On Lake Powell, houseboating scientists peer into reservoir’s mercury problem

By on July 1, 2014
Processing sediment samples collected from the bottom of Lake Powell (Credit: USGS)

Processing sediment samples collected from the bottom of Lake Powell (Credit: USGS)

Lake Powell, the canyon-lined, serpentine reservoir that straddles the Utah-Arizona border, draws millions of visitors every year. Vacationers there often take to houseboats for a mellow week on the water amongst the red sandstone cliffs.

That never appealed much to David Naftz, a U.S. Geological Survey research hydrologist who lived in Utah before taking up a post with the agency’s Montana Science Center. But then duty called, in the form of a project to learn more about mercury contamination in the lower half of the 180-mile reservoir.

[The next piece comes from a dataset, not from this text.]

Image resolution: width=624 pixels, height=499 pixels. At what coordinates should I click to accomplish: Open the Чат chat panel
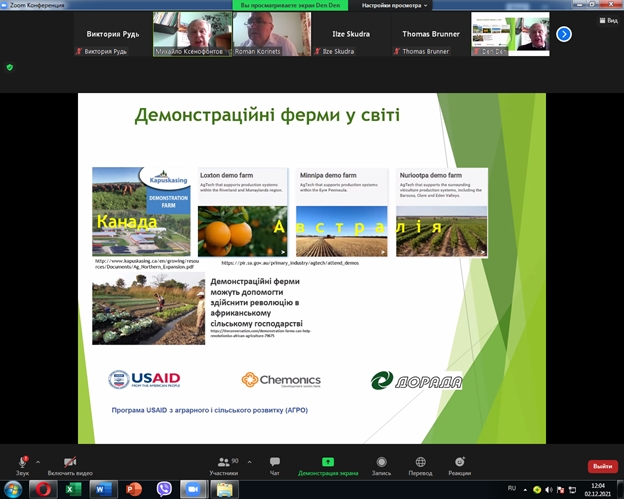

He and six USGS researchers from across the country — “A lot of the mercury gurus,” Naftz said — stayed 12 nights on 60-foot houseboat on the lake.

“It does sound fun, and it was a fun trip, but there were very long days,” Naftz said. Instead of racking up empties or launching day trips into one of the reservoir’s 90 side canyons, the scientists were collecting samples and working the mobile laboratory that occupied their vessel’s top deck.

“There were a few days of the trip where people were processing samples until two or three in the morning and then getting up at six to start over again,” Naftz said.

The trip came about when, after several years of collecting fish with high mercury levels in the southern half of the reservoir, Arizona and Utah issued consumption advisories for that section of the lake in late 2012. That elevated the mercury issue on the radar of the National Park Service, which operates the Glen Canyon National Recreation Area where the lake lies. High-mercury fish included endangered species, the protection of which is a management priority for the park service.

The houseboat that served as mobile laboratory and crew quarters. (Credit: USGS)

The houseboat that served as mobile laboratory and crew quarters. (Credit: USGS)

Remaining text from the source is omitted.